In normal normal coordinates systems on a Riemannian manifold $(M,g)$ you get local expansion formulas. For example the metric is given by $$ g_{\mu\nu}(x) = \eta_{\mu\nu} - \tfrac{1}{3} R_{\mu\alpha_{1}\alpha_{2}\nu} x^{\alpha_{1}} x^{\alpha_{2}} + \tfrac{1}{6} R_{\mu ( \alpha_{1}\alpha_{2} | \nu ; | \alpha_{3} ) } x^{\alpha_{1}} x^{\alpha_{2}} x^{\alpha_{3}} + \tfrac{1}{20} \bigl[ R_{\mu ( \alpha_{1}\alpha_{2} | \nu ; | \alpha_{3} \alpha_{4} ) } + \tfrac{8}{9} R_{\mu ( \alpha_{1}\alpha_{2} | \delta} R^{\delta}{}_{ | \alpha_{3}\alpha_{4} ) \nu} \bigr] x^{\alpha_{1}} x^{\alpha_{2}} x^{\alpha_{3}} x^{\alpha_{4}} + \mathcal{O}(x^{5}) .$$ My problem is to understand what the remainder term $O(...)$ means.

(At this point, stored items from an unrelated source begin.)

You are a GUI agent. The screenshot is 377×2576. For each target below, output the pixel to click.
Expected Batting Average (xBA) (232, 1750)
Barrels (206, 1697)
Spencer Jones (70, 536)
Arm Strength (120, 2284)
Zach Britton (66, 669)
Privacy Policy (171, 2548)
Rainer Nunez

Does this expansion formula imply that there is a way to find a constant $C$ independent of the geometry such that $$ |g_{\mu\nu}(x) - \eta_{\mu\nu}| \leq C \sup_{x \in M} |R| |x|^2, $$ where $R$ is some norm of the curvature tensor $R$? Is there a reference for these kinds of estimates?